Potentiële risico’s van uitgaven voor economische stimulansen

Er zijn verschillende tegenargumenten voor Keynes, waaronder het concept van ” Ricardiaanse gelijkwaardigheid “, het verdringen van particuliere investeringen en het idee dat economische stimulansen het herstel van de particuliere sector van de feitelijke oorzaak van een recessie daadwerkelijk kunnen vertragen of verhinderen. 

Ricardiaanse gelijkwaardigheid en verdringing

Ricardiaanse gelijkwaardigheid, genoemd naar het werk van David Ricardo’s daterend uit het begin van de 19e eeuw, suggereert dat consumenten beslissingen over overheidsuitgaven internaliseren op een manier die tegenwicht biedt aan de huidige stimuleringsmaatregelen. Met andere woorden, Ricardo voerde aan dat consumenten vandaag minder zouden uitgeven als ze dachten dat ze in de toekomst hogere belastingen zouden betalen om de overheidstekorten te dekken. Hoewel empirisch bewijs voor de Ricardiaanse gelijkwaardigheid niet duidelijk is, blijft het een belangrijke overweging bij beleidsbeslissingen.

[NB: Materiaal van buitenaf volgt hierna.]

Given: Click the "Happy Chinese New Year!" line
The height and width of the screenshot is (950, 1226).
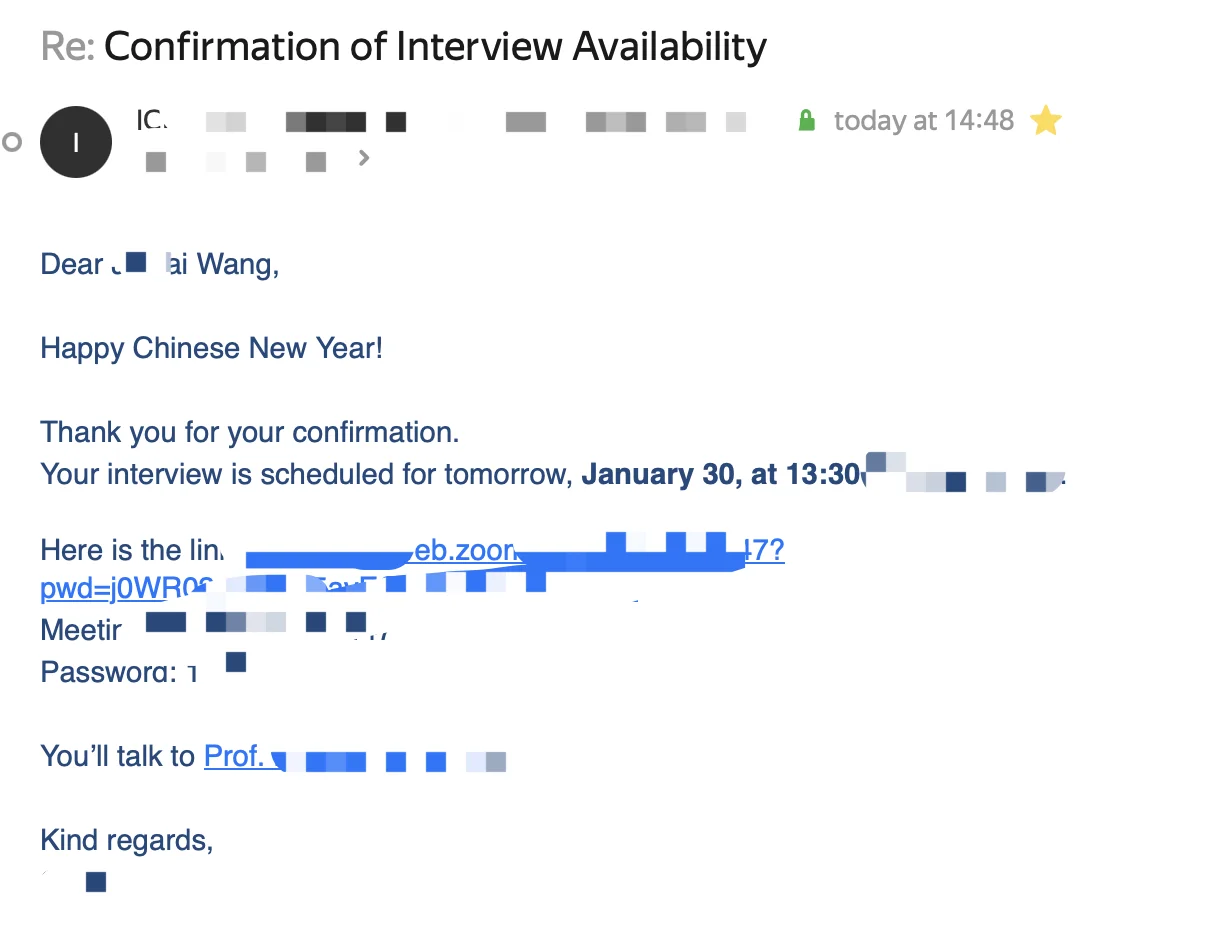Looking at the screenshot, I should tap(212, 349).
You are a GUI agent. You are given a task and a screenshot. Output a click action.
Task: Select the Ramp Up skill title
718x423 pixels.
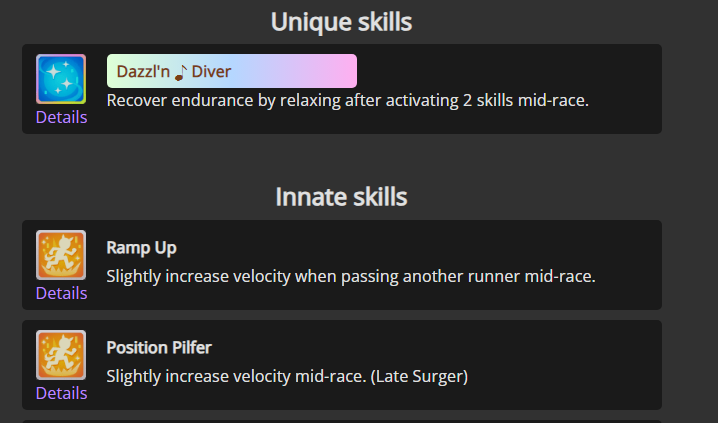[141, 247]
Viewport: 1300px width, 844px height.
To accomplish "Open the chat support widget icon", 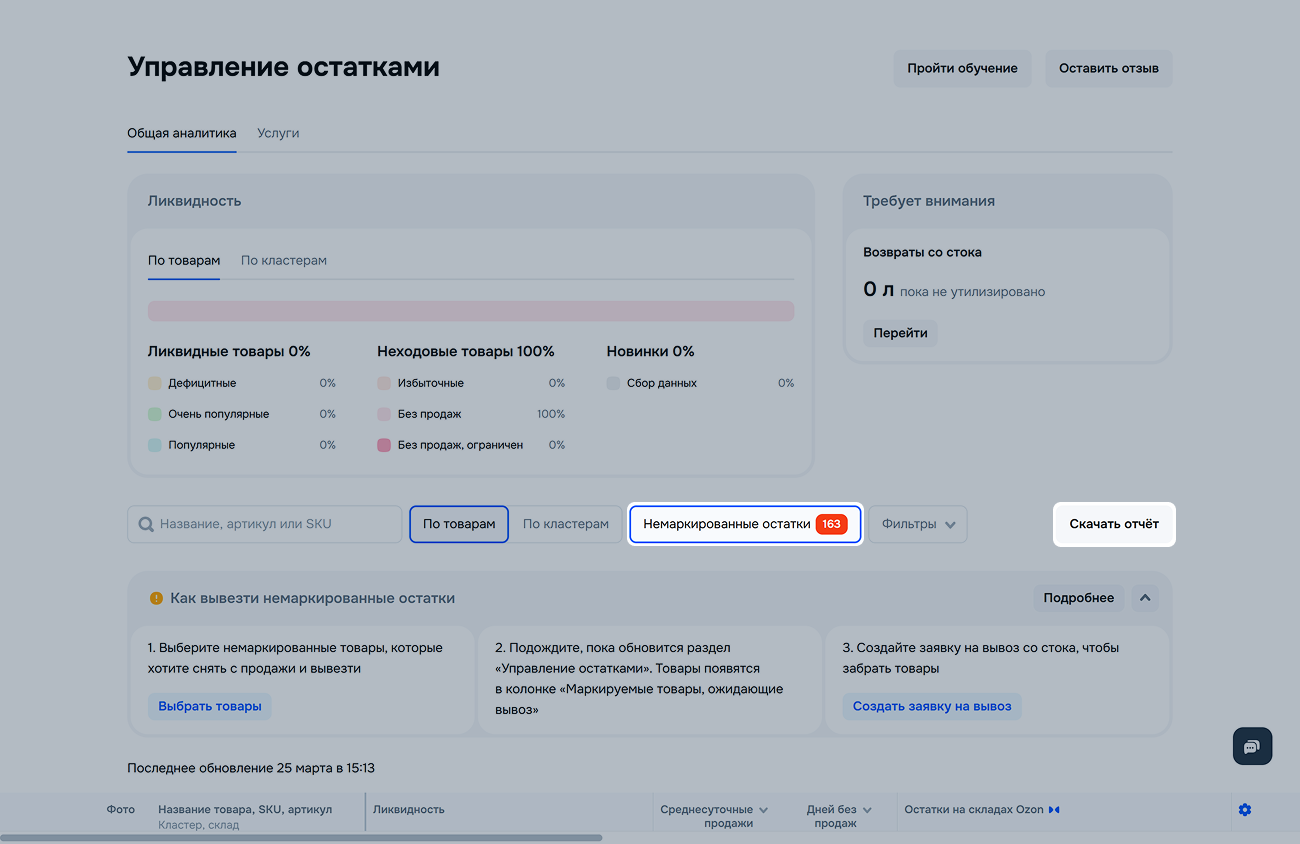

vraag naar arbeid de lonen verhogen, wat de bedrijfswinsten schaadt. Ten tweede moeten tekorten op korte termijn worden gefinancierd met schulden, wat een marginale stijging van de rentetarieven zal veroorzaken, waardoor het voor bedrijven duurder wordt om financiering te krijgen die nodig is voor hun eigen investeringen.

Zowel de Ricardiaanse gelijkwaardigheid als het verdringingseffect draaien in wezen om het idee dat mensen reageren op economische prikkels. Hierdoor zullen consumenten en bedrijven hun gedrag aanpassen op een manier die het stimuleringsbeleid compenseert en opheft. De reactie op de stimulus zal niet een eenvoudig multiplicatoreffect zijn, maar zal ook dit compenserende gedrag omvatten. 

Voorkomen van economische aanpassing en herstel

Ook andere economische theorieën die aandacht besteden aan de specifieke oorzaken van recessies betwisten het nut van economisch stimuleringsbeleid. In de reële bedrijfscyclustheorie is een recessie een proces van marktaanpassing en herstel van een grote negatieve economische schok, en in de Oostenrijkse bedrijfscyclustheorie is een recessie een proces van het liquideren van verkeerde investeringen die zijn geïnitieerd onder eerdere verstoorde marktomstandigheden en het opnieuw toewijzen van de betrokken middelen in lijn. met echte economische fundamenten – door de beroemde Oostenrijkse econoom Joseph Schumpeter beschreven als het “proces van creatieve vernietiging”. In beide gevallen kan economische stimulans contraproductief zijn voor het noodzakelijke proces van aanpassing en genezing op markten. 

Dit is vooral een probleem wanneer, zoals vaak het geval is, de economische stimuleringsuitgaven gericht zijn op het stimuleren van de industrieën van sectoren die het zwaarst door de recessie worden getroffen. Dit zijn precies de gebieden van de economie die mogelijk moeten worden afgebouwd of geliquideerd om zich volgens deze theorieën aan te passen aan de reële economische omstandigheden. Stimuleringsuitgaven die hen steunen, lopen het risico een recessie te slepen door economische zombiebedrijven en industrieën te creëren die de schaarse hulpbronnen van de samenleving blijven consumeren en verspillen zolang ze actief blijven. Dit betekent dat economische stimuleringsmaatregelen niet alleen de economie niet helpen om uit de recessie te komen, maar dat het de zaken nog erger kan maken. 

Andere argumenten

Aanvullende argumenten tegen stimuleringsuitgaven erkennen dat hoewel sommige vormen van stimuleringsmaatregelen theoretisch gunstig kunnen zijn, het gebruik ervan voor praktische uitdagingen staat. Zo kunnen stimuleringsuitgaven op het verkeerde moment plaatsvinden als gevolg van vertragingen bij het identificeren en toewijzen van middelen. Ten tweede zijn centrale overheden aantoonbaar minder efficiënt in het toewijzen van kapitaal aan het meest nuttige doel, wat leidt tot verkwistende projecten met een laag rendement.